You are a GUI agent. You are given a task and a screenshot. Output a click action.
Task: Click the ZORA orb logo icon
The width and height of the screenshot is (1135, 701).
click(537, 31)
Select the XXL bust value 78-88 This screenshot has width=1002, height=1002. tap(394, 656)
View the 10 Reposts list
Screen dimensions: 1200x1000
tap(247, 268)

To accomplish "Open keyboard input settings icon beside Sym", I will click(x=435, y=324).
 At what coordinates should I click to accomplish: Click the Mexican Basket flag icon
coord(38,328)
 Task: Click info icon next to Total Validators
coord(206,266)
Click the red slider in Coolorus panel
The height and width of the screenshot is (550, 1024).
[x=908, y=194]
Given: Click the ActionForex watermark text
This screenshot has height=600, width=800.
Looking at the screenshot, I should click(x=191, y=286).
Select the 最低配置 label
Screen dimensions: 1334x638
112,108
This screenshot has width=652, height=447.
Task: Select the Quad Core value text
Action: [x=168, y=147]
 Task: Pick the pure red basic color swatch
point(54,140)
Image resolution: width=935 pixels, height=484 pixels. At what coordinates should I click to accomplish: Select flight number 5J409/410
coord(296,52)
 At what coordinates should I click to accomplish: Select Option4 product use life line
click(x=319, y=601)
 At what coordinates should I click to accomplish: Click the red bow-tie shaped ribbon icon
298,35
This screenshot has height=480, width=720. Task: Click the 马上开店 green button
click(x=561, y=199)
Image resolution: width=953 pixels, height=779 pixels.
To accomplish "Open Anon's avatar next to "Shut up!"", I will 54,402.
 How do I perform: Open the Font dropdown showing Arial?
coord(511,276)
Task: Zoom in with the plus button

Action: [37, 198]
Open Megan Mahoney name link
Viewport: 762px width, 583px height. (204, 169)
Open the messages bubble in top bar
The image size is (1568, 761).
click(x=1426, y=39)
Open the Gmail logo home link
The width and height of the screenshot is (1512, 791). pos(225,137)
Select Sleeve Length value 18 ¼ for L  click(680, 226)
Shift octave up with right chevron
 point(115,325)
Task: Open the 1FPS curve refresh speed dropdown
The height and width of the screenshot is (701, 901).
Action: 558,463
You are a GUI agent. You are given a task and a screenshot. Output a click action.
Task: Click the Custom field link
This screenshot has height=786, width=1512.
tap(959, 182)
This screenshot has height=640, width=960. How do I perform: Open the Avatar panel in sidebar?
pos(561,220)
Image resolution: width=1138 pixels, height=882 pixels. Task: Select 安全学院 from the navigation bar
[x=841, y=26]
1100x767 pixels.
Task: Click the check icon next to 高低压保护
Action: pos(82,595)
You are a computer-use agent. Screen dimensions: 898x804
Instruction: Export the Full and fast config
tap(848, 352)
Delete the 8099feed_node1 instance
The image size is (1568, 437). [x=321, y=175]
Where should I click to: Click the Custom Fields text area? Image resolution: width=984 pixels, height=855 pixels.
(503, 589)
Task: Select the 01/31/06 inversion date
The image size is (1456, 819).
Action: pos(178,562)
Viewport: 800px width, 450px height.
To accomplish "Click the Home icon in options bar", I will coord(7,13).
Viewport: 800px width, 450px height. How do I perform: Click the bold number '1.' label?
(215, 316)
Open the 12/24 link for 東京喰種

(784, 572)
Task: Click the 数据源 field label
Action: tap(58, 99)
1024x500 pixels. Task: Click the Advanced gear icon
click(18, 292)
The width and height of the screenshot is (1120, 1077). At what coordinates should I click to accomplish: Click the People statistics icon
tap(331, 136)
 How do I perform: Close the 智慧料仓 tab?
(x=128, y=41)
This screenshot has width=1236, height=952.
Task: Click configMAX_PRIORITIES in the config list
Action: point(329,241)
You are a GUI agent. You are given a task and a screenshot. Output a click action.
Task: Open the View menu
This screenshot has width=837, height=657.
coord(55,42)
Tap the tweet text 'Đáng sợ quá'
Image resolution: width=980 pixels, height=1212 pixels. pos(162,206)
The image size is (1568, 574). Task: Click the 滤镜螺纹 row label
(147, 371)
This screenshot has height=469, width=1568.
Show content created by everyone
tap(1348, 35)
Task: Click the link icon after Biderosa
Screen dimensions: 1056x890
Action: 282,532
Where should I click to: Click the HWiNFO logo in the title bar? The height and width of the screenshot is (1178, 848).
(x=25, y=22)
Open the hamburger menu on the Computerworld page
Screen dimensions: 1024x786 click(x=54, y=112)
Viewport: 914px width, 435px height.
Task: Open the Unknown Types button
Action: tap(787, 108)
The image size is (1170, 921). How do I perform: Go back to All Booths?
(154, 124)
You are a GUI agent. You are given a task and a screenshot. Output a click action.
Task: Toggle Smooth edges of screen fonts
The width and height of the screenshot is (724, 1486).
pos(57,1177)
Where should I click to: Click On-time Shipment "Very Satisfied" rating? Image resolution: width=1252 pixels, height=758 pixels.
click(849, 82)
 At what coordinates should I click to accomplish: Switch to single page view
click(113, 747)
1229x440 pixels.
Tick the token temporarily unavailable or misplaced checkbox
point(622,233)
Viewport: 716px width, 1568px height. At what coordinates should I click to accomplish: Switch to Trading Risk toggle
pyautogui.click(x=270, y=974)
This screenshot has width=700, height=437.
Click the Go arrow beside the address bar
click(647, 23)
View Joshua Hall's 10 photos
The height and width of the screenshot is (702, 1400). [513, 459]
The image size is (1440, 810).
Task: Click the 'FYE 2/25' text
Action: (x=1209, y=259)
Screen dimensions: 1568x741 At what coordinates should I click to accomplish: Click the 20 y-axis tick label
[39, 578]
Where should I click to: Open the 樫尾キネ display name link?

++++++

• [PROBLEM TO WORK ON] Output an exact copy of the listing.

• [YOUR RESPONSE]
You are a GUI agent. You are given a task and a screenshot. Output a click action.
Task: Click the ZORA orb logo icon
The width and height of the screenshot is (1135, 701).
click(537, 31)
Select the XXL bust value 78-88 This screenshot has width=1002, height=1002. tap(394, 656)
View the 10 Reposts list
Screen dimensions: 1200x1000
tap(247, 268)

To accomplish "Open keyboard input settings icon beside Sym", I will click(x=435, y=324).
 At what coordinates should I click to accomplish: Click the Mexican Basket flag icon
coord(38,328)
 Task: Click info icon next to Total Validators
coord(206,266)
Click the red slider in Coolorus panel
The height and width of the screenshot is (550, 1024).
[x=908, y=194]
Given: Click the ActionForex watermark text
This screenshot has height=600, width=800.
Looking at the screenshot, I should click(x=191, y=286).
Select the 最低配置 label
Screen dimensions: 1334x638
112,108
This screenshot has width=652, height=447.
Task: Select the Quad Core value text
Action: [x=168, y=147]
 Task: Pick the pure red basic color swatch
point(54,140)
Image resolution: width=935 pixels, height=484 pixels. At what coordinates should I click to accomplish: Select flight number 5J409/410
coord(296,52)
 At what coordinates should I click to accomplish: Select Option4 product use life line
click(x=319, y=601)
 At what coordinates should I click to accomplish: Click the red bow-tie shaped ribbon icon
298,35
This screenshot has height=480, width=720. Task: Click the 马上开店 green button
click(x=561, y=199)
Image resolution: width=953 pixels, height=779 pixels.
To accomplish "Open Anon's avatar next to "Shut up!"", I will 54,402.
 How do I perform: Open the Font dropdown showing Arial?
coord(511,276)
Task: Zoom in with the plus button

Action: [37, 198]
Open Megan Mahoney name link
Viewport: 762px width, 583px height. (204, 169)
Open the messages bubble in top bar
The image size is (1568, 761).
click(x=1426, y=39)
Open the Gmail logo home link
The width and height of the screenshot is (1512, 791). pos(225,137)
Select Sleeve Length value 18 ¼ for L  click(680, 226)
Shift octave up with right chevron
 point(115,325)
Task: Open the 1FPS curve refresh speed dropdown
The height and width of the screenshot is (701, 901).
Action: 558,463
You are a GUI agent. You are given a task and a screenshot. Output a click action.
Task: Click the Custom field link
This screenshot has height=786, width=1512.
tap(959, 182)
This screenshot has height=640, width=960. How do I perform: Open the Avatar panel in sidebar?
pos(561,220)
Image resolution: width=1138 pixels, height=882 pixels. Task: Select 安全学院 from the navigation bar
[x=841, y=26]
1100x767 pixels.
Task: Click the check icon next to 高低压保护
Action: pos(82,595)
You are a computer-use agent. Screen dimensions: 898x804
Instruction: Export the Full and fast config
tap(848, 352)
Delete the 8099feed_node1 instance
The image size is (1568, 437). [x=321, y=175]
Where should I click to: Click the Custom Fields text area? Image resolution: width=984 pixels, height=855 pixels.
(503, 589)
Task: Select the 01/31/06 inversion date
The image size is (1456, 819).
Action: pos(178,562)
Viewport: 800px width, 450px height.
To accomplish "Click the Home icon in options bar", I will coord(7,13).
Viewport: 800px width, 450px height. How do I perform: Click the bold number '1.' label?
(215, 316)
Open the 12/24 link for 東京喰種

(784, 572)
Task: Click the 数据源 field label
Action: tap(58, 99)
1024x500 pixels. Task: Click the Advanced gear icon
click(18, 292)
The width and height of the screenshot is (1120, 1077). At what coordinates should I click to accomplish: Click the People statistics icon
tap(331, 136)
 How do I perform: Close the 智慧料仓 tab?
(x=128, y=41)
This screenshot has width=1236, height=952.
Task: Click configMAX_PRIORITIES in the config list
Action: point(329,241)
You are a GUI agent. You are given a task and a screenshot. Output a click action.
Task: Open the View menu
This screenshot has width=837, height=657.
coord(55,42)
Tap the tweet text 'Đáng sợ quá'
Image resolution: width=980 pixels, height=1212 pixels. pos(162,206)
The image size is (1568, 574). Task: Click the 滤镜螺纹 row label
(147, 371)
This screenshot has height=469, width=1568.
Show content created by everyone
tap(1348, 35)
Task: Click the link icon after Biderosa
Screen dimensions: 1056x890
Action: 282,532
Where should I click to: Click the HWiNFO logo in the title bar? The height and width of the screenshot is (1178, 848).
(x=25, y=22)
Open the hamburger menu on the Computerworld page
Screen dimensions: 1024x786 click(x=54, y=112)
Viewport: 914px width, 435px height.
Task: Open the Unknown Types button
Action: tap(787, 108)
The image size is (1170, 921). How do I perform: Go back to All Booths?
(154, 124)
You are a GUI agent. You are given a task and a screenshot. Output a click action.
Task: Toggle Smooth edges of screen fonts
The width and height of the screenshot is (724, 1486).
pos(57,1177)
Where should I click to: Click On-time Shipment "Very Satisfied" rating? Image resolution: width=1252 pixels, height=758 pixels.
click(849, 82)
 At what coordinates should I click to accomplish: Switch to single page view
click(113, 747)
1229x440 pixels.
Tick the token temporarily unavailable or misplaced checkbox
point(622,233)
Viewport: 716px width, 1568px height. At what coordinates should I click to accomplish: Switch to Trading Risk toggle
pyautogui.click(x=270, y=974)
This screenshot has width=700, height=437.
Click the Go arrow beside the address bar
click(647, 23)
View Joshua Hall's 10 photos
The height and width of the screenshot is (702, 1400). [513, 459]
The image size is (1440, 810).
Task: Click the 'FYE 2/25' text
Action: (x=1209, y=259)
Screen dimensions: 1568x741 At what coordinates should I click to accomplish: Click the 20 y-axis tick label
[39, 578]
Where should I click to: Open the 樫尾キネ display name link?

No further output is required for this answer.